Data excerpts ::

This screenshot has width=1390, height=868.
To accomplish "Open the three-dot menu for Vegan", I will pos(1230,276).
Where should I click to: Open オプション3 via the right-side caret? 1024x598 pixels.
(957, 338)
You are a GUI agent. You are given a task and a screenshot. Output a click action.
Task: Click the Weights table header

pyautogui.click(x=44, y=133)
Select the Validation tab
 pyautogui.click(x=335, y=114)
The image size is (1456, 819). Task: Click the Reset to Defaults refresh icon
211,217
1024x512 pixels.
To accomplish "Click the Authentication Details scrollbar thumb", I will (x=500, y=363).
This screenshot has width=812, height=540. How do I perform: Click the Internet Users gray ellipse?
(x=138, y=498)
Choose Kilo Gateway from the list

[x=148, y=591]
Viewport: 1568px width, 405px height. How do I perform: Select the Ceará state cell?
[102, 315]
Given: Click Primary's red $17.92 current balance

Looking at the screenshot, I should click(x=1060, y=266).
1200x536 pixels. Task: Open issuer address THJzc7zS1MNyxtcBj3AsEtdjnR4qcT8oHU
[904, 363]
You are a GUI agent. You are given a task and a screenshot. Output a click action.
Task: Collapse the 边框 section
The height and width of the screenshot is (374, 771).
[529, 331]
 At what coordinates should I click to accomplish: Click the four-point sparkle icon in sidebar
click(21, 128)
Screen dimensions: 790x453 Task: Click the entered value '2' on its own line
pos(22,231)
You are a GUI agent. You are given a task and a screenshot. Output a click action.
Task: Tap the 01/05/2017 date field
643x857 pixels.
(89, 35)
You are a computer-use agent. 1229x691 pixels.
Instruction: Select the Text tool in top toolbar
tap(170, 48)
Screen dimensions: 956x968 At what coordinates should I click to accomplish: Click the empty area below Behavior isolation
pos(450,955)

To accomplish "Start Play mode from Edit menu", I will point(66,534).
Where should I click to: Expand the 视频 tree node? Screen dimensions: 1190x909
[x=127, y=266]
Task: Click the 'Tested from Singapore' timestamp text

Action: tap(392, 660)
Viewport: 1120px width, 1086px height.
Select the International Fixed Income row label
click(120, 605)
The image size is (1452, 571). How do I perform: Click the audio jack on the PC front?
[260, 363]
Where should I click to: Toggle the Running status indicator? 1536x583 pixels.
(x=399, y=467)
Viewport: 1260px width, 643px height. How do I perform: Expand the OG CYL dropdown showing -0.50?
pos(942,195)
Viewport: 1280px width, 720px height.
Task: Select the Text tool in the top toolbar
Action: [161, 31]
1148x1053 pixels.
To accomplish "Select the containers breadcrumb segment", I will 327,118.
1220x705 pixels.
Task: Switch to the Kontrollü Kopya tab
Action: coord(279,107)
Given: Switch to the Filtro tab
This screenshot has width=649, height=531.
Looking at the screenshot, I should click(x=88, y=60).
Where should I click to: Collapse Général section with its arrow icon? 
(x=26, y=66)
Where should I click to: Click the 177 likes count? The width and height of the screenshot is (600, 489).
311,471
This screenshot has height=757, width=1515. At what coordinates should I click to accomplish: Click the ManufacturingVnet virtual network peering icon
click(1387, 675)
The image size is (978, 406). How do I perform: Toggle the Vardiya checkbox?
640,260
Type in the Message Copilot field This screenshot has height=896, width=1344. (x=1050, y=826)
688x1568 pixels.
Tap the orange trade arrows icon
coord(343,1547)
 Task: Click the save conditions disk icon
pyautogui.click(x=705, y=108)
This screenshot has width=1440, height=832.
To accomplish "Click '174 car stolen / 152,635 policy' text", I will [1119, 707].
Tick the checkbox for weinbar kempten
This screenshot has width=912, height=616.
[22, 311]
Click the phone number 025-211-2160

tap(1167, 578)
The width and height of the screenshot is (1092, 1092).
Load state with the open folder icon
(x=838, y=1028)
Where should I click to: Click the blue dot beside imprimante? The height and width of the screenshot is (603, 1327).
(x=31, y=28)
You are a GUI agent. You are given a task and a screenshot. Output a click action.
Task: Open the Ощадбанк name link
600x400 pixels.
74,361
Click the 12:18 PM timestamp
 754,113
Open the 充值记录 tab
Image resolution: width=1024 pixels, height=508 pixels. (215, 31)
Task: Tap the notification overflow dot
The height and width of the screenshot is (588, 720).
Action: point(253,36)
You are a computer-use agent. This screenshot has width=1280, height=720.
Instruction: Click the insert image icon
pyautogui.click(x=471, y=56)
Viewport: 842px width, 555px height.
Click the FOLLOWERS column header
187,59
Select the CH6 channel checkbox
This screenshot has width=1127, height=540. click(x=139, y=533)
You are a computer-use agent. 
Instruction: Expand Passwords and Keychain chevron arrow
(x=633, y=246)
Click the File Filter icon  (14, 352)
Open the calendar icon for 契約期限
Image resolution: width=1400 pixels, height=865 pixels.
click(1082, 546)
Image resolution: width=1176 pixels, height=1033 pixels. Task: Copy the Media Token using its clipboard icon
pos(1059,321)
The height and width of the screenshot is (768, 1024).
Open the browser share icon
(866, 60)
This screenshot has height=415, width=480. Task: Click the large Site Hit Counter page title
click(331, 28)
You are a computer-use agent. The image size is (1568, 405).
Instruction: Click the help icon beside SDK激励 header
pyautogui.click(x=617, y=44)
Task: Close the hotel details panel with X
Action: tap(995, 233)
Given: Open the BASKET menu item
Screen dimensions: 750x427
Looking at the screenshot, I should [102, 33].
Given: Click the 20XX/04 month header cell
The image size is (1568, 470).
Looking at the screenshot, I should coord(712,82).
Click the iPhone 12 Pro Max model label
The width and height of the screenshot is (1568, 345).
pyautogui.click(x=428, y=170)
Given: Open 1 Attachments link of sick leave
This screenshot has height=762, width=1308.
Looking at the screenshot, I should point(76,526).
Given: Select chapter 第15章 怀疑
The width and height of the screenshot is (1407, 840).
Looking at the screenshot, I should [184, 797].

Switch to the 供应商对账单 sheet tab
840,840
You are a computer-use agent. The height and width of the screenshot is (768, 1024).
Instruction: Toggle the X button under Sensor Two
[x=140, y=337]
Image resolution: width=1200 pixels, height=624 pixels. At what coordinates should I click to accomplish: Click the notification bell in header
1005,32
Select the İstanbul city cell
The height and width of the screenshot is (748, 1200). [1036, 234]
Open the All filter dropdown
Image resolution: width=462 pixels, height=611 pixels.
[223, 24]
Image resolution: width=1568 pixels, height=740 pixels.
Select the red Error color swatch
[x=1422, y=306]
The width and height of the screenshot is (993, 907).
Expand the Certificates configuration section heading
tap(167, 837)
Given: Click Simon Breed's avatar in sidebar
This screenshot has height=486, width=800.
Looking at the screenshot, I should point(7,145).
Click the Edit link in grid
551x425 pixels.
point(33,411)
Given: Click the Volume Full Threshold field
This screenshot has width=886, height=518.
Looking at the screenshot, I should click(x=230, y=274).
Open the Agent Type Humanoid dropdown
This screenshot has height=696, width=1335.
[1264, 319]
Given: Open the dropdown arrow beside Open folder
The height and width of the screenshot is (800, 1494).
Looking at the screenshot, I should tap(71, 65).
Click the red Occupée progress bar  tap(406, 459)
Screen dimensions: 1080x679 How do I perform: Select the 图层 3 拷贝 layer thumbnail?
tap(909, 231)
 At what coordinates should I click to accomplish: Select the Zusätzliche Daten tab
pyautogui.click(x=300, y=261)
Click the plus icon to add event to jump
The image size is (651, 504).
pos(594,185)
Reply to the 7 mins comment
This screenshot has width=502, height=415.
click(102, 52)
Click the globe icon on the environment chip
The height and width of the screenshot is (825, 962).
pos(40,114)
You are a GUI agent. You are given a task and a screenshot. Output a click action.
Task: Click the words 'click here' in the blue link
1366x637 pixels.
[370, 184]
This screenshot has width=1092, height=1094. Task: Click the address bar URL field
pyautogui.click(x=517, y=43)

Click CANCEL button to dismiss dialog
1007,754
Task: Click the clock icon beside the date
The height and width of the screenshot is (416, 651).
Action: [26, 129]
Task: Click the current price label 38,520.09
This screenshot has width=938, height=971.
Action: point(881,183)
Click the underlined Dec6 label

Task :: Above are the records; copy exactly the lines from the line with "The image size is (1568, 470)." through the line with "Image resolution: width=1568", both included.

Result for this task ::
The image size is (1568, 470).
Looking at the screenshot, I should coord(712,82).
Click the iPhone 12 Pro Max model label
The width and height of the screenshot is (1568, 345).
pyautogui.click(x=428, y=170)
Given: Open 1 Attachments link of sick leave
This screenshot has height=762, width=1308.
Looking at the screenshot, I should point(76,526).
Given: Select chapter 第15章 怀疑
The width and height of the screenshot is (1407, 840).
Looking at the screenshot, I should [184, 797].

Switch to the 供应商对账单 sheet tab
840,840
You are a computer-use agent. The height and width of the screenshot is (768, 1024).
Instruction: Toggle the X button under Sensor Two
[x=140, y=337]
Image resolution: width=1200 pixels, height=624 pixels. At what coordinates should I click to accomplish: Click the notification bell in header
1005,32
Select the İstanbul city cell
The height and width of the screenshot is (748, 1200). [1036, 234]
Open the All filter dropdown
Image resolution: width=462 pixels, height=611 pixels.
[223, 24]
Image resolution: width=1568 pixels, height=740 pixels.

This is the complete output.